Comment by esafak

Comment by esafak 6 months ago

5 replies

*You* are the future generation of your ancestors. I assume you would not have wanted to live in a universe when humanity was wiped out aeons ago, or left to some Mad Max existence. The people making that argument do so from the luxury of not having had many ancestors that held such misanthropic beliefs.

I would ask them to contemplate Kant's https://en.wikipedia.org/wiki/Categorical_imperative

dragonwriter 6 months ago

> I assume you would not have wanted to live in a universe when humanity was wiped out aeons ago

I am pretty sure it would be impossible for that to occur, unless you are talking to a non-human (in which case they very much might want that.)

  • esafak 6 months ago

    This is a thought experiment where we consider the ramifications of holding this belief. In a universe where this belief is held, your existence may be thoroughly miserable. Would you accept that? And even if you did personally, on what basis do you have the right to make this decision for everybody else? The rational and moral behavior is for you to decide your own fate and leave others alone.

    • dragonwriter 6 months ago

      > This is a thought experiment where we consider the ramifications of holding this belief.

      If we are waving away the natural laws of the universe (which we must for the hypothetical to be possible) than the consequences can be anything anyone in the sevate chooses them to be, because there is no longer any rule between cause and effect.

      • esafak 6 months ago

        We are not waving anything away.

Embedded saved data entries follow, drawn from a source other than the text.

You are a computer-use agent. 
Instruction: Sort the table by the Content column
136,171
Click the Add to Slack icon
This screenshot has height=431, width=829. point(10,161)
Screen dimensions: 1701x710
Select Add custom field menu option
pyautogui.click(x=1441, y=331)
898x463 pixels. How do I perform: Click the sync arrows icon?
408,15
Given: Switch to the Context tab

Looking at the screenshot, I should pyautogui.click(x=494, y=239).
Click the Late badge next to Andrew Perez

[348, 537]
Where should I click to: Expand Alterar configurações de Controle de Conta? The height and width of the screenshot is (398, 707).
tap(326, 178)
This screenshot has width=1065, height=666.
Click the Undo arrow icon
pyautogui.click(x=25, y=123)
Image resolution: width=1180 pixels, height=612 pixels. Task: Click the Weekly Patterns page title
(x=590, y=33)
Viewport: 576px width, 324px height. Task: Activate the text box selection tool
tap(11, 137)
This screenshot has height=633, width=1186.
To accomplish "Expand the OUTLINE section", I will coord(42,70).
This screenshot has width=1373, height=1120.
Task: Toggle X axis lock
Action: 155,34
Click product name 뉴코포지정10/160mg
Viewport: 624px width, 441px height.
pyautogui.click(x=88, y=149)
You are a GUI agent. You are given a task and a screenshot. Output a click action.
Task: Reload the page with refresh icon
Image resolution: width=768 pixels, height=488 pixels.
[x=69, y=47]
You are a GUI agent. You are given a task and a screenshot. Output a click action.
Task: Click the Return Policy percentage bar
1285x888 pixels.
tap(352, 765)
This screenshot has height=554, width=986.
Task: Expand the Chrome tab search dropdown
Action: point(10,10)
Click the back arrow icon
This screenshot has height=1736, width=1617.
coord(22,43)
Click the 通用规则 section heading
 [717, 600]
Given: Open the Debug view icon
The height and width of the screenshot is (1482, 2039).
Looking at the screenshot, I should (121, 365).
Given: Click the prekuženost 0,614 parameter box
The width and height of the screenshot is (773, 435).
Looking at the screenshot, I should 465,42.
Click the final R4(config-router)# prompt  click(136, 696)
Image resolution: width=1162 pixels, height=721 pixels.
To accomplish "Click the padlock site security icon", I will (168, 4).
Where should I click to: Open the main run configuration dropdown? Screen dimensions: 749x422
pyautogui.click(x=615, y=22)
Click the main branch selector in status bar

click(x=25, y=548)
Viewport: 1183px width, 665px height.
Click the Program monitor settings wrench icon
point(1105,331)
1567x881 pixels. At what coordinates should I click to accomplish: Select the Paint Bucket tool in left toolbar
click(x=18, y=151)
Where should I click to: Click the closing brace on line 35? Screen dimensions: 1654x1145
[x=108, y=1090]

If you mess up the planet, you will be worse off and cursing your anti-natalist ancestors. Antinatalism negates itself on a timescale longer than a generation. It is anti-Darwinian. We exist because such idiots already killed themselves off, or others smacked some sense into them.

trealira 6 months ago

>I assume you would not have wanted to live in a universe when humanity was wiped out aeons ago, or left to some Mad Max existence.

But if that had happened, none of us would have been born to care anyway.

I'm not arguing for antinatalism, but this seems like a strange argument.